Once installed, you can import code from any chapter using:

```python
from llms_from_scratch.ch02 import GPTDatasetV1, create_dataloader_v1

from llms_from_scratch.ch03 import (
    SelfAttention_v1,
    SelfAttention_v2,
    CausalAttention,
    MultiHeadAttentionWrapper,
    MultiHeadAttention,
    PyTorchMultiHeadAttention # Bonus: Faster variant using PyTorch's scaled_dot_product_attention
)

from llms_from_scratch.ch04 import (
    LayerNorm,
    GELU,
    FeedForward,
    TransformerBlock,
    GPTModel,
    GPTModelFast # Bonus: Faster variant using PyTorch's scaled_dot_product_attention
    generate_text_simple
)

from llms_from_scratch.ch05 import (
    generate,
    train_model_simple,
    evaluate_model,
    generate_and_print_sample,
    assign,
    load_weights_into_gpt,
    text_to_token_ids,
    token_ids_to_text,
    calc_loss_batch,
    calc_loss_loader,
    plot_losses,
    download_and_load_gpt2
)

from llms_from_scratch.ch06 import (
    download_and_unzip_spam_data,
    create_balanced_dataset,
    random_split,
    SpamDataset,
    calc_accuracy_loader,
    evaluate_model,
    train_classifier_simple,
    plot_values,
    classify_review
)

from llms_from_scratch.ch07 import (
    download_and_load_file,
    format_input,
    InstructionDataset,
    custom_collate_fn,
    check_if_running,
    query_model,
    generate_model_scores
)


from llms_from_scratch.appendix_a import NeuralNetwork, ToyDataset

from llms_from_scratch.appendix_d import find_highest_gradient, train_model
```


&nbsp;

### GPT-2 KV cache variant (Bonus material)

```python
from llms_from_scratch.kv_cache.gpt2 import GPTModel
from llms_from_scratch.kv_cache.generate import generate_text_simple
```

For more information about KV caching, please see the [KV cache README](../../ch04/03_kv-cache).


&nbsp;

### Llama  3 (Bonus material)

```python
from llms_from_scratch.llama3 import (
    Llama3Model,
    Llama3ModelFast,
    Llama3Tokenizer,
    ChatFormat,
    clean_text
)

# KV cache drop-in replacements
from llms_from_scratch.kv_cache.llama3 import Llama3Model
from llms_from_scratch.kv_cache.generate import generate_text_simple
```

For the `llms_from_scratch.llama3` usage information, please see [this bonus section](../../ch05/07_gpt_to_llama/README.md).

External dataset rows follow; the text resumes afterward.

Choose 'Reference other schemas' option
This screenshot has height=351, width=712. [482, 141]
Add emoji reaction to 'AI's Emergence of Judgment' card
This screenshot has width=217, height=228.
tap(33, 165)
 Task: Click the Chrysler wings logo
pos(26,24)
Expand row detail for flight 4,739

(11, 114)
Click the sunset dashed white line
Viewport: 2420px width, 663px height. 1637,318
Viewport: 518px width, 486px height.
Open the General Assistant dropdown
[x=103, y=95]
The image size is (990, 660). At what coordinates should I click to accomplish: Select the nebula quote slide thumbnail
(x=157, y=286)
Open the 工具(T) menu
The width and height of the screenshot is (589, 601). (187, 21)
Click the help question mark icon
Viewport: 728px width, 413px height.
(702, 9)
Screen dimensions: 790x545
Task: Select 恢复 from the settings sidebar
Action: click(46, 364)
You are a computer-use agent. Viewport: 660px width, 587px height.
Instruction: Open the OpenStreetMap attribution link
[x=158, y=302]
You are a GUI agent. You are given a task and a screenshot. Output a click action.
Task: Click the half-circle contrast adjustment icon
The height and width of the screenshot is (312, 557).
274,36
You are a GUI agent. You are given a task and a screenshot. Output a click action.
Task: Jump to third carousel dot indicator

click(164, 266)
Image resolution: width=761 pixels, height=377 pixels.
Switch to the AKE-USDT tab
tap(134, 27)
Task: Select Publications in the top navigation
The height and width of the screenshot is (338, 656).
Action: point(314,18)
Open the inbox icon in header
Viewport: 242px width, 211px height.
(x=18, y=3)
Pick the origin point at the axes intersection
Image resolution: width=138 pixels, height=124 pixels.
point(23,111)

For more information about KV caching, please see the [KV cache README](../../ch04/03_kv-cache).


&nbsp;
### Qwen3 (Bonus material)

```python
from llms_from_scratch.qwen3 import (
    Qwen3Model,
    Qwen3Tokenizer,
)

# KV cache drop-in replacements
from llms_from_scratch.kv_cache.qwen3 import Qwen3Model
from llms_from_scratch.kv_cache.generate import generate_text_simple
```

For the `llms_from_scratch.qwen3` usage information, please see [this bonus section](../../ch05/11_qwen3/README.md).

For more information about KV caching, please see the [KV cache README](../../ch04/03_kv-cache).